The pattern of TE diversity in anoles shows some striking similarity with the genome of teleostean fish, such as the threespine stickleback (Gasterosteus aculeatus), which also contains a large diversity of young TEs found in very small numbers (Blass et al. 2012 pdf). This low abundance but large diversity of TEs in non-mammalian vertebrates contrast drastically with the very low diversity and high copy numbers of mammalian L1 elements, suggesting a fundamental difference in the way mammals and non-mammalian vertebrates interact with their genomic parasites.
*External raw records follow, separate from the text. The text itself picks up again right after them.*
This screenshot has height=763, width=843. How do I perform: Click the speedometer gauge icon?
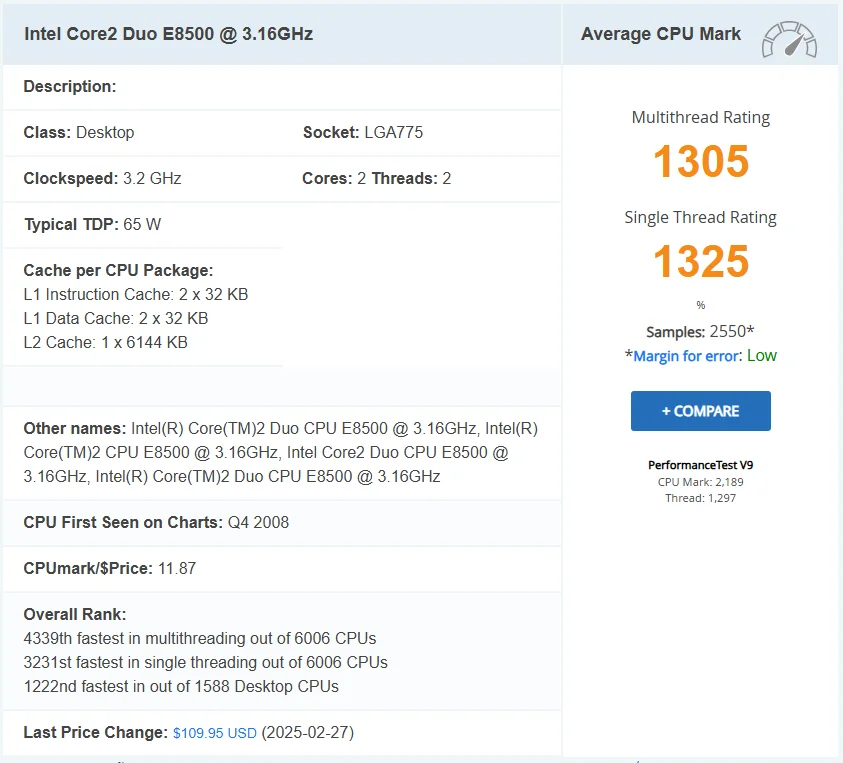coord(789,39)
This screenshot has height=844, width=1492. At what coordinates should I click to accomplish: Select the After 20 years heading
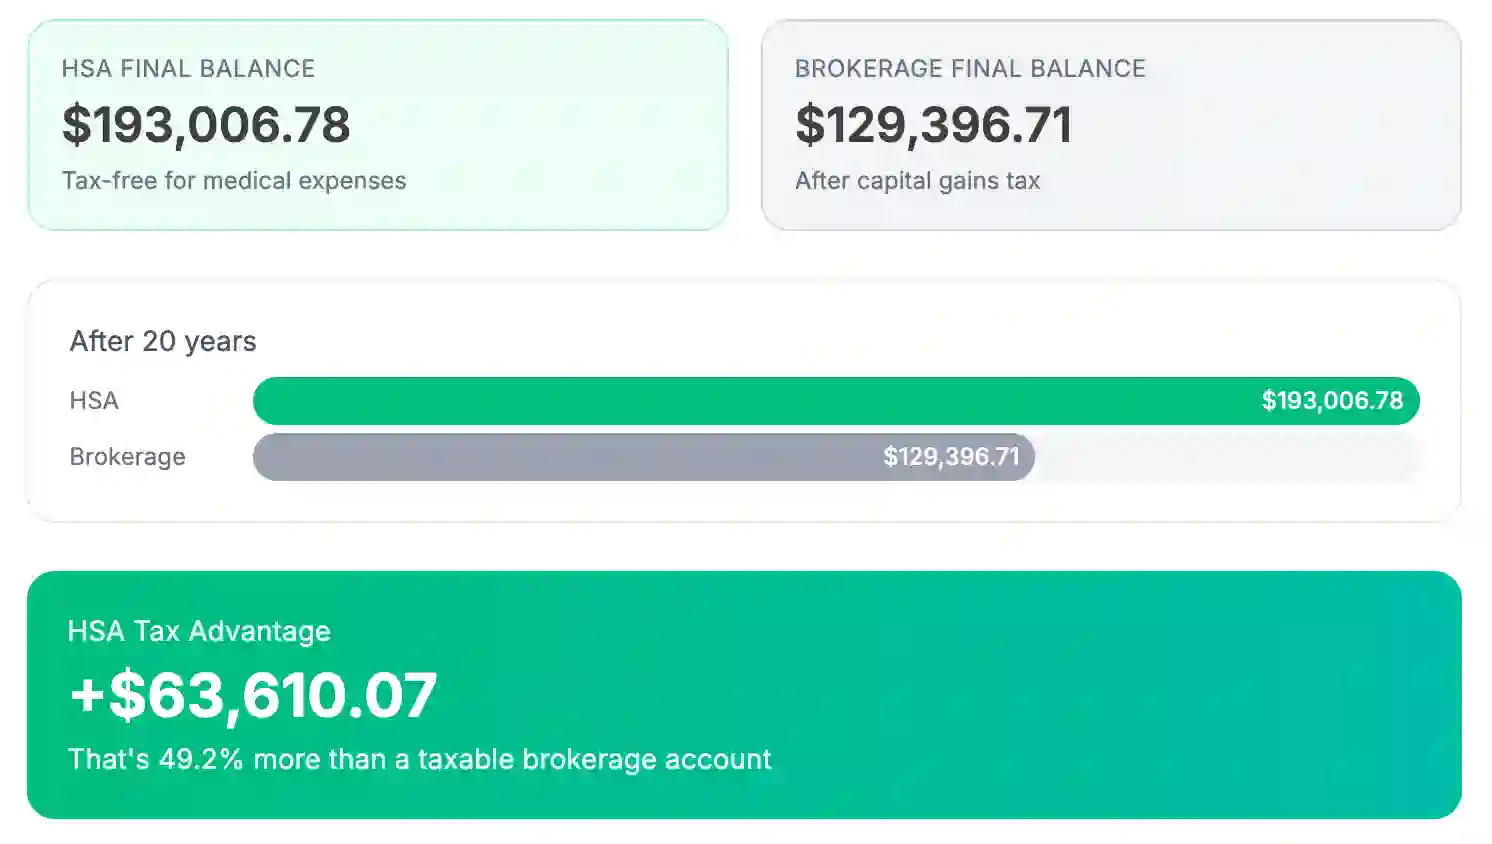pos(163,341)
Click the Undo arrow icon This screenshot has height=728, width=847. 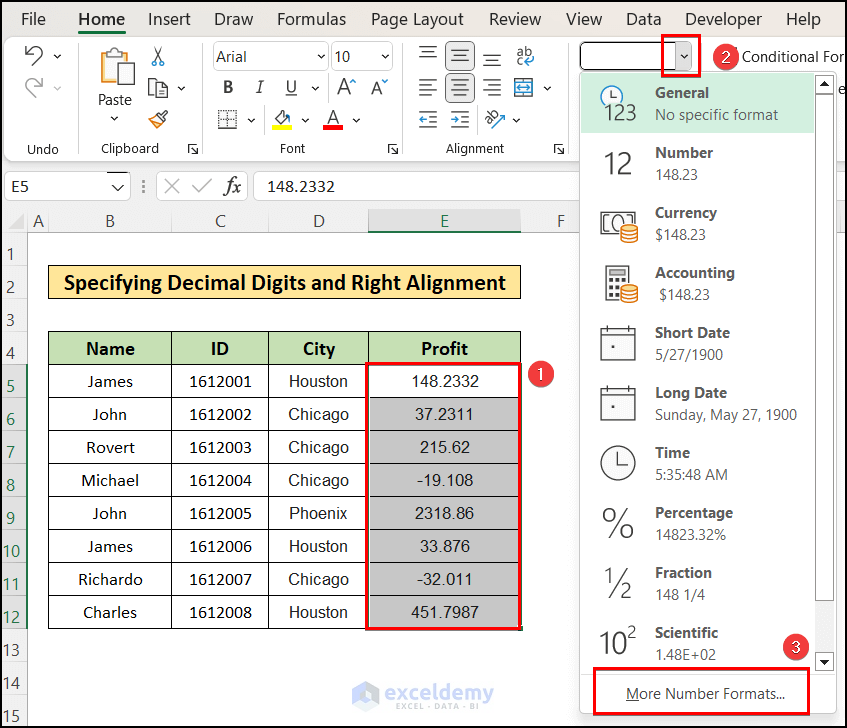(x=33, y=56)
The young age of TE insertions in non-mammalian vertebrates is reminiscent of the situation in Drosophila, whose genome hosts a large diversity of TEs which tend to be young and in low number. Theoretical and empirical models posit that copy number in Drosophila results from a rapid turnover of elements in which the insertion of new elements is offset by the selective loss of element-containing loci. Applied to vertebrates, this model predicts that the genetic load imposed by TEs is much heavier in fish and reptiles than in mammals. We examined if it was the case in sticklebacks and anoles using a population genetics approach. Contrary to expectations, we determined that the vast majority of elements were fixed at the level of the species, which is not consistent with the turnover model (Blass et al. 2012 pdf; Tollis and Boissinot 2013 pdf). So, what can account for the lack of ancient elements and the small number of copies in fish and reptile genomes? We addressed this question by examining the pattern of decay of TE insertions. We found that the rate of DNA loss through large deletions is much higher in stickleback and in anoles than in mammals, and can easily account for the lack of ancient copies in these genomes (Novick et al. 2009 pdf; Blass et al. 2012 pdf).
We also tested the impact of host demography on the fate of TE insertions. As TEs are obligatory parasites, any factor that affects the effective population size of the host will affect the fate of insertions. This is because a decrease in effective population size of the host will result in stronger genetic drift and in a less efficient action of selection. Thus, deleterious insertions are expected to be found at higher frequencies in populations of small size than in large populations. We tested this hypothesis in sticklebacks by comparing oceanic populations, which have a large effective population size, and lake populations, which have suffered a population bottleneck (Blass et al. 2012 pdf). We found that full length inserts are more likely to be fixed (or at high frequency) in lake populations, which is consistent with the hypothesis that the strength of purifying selection against deleterious TEs is lower in these populations of small size. In anoles, we found that full-length elements were reaching fixation in populations that underwent a rapid geographic expansion (Tollis and Boissinot 2013 pdf). This can be explained by a phenomenon called allele-surfing whereby drift acts strongly on the small populations on the forefront of the population expansion.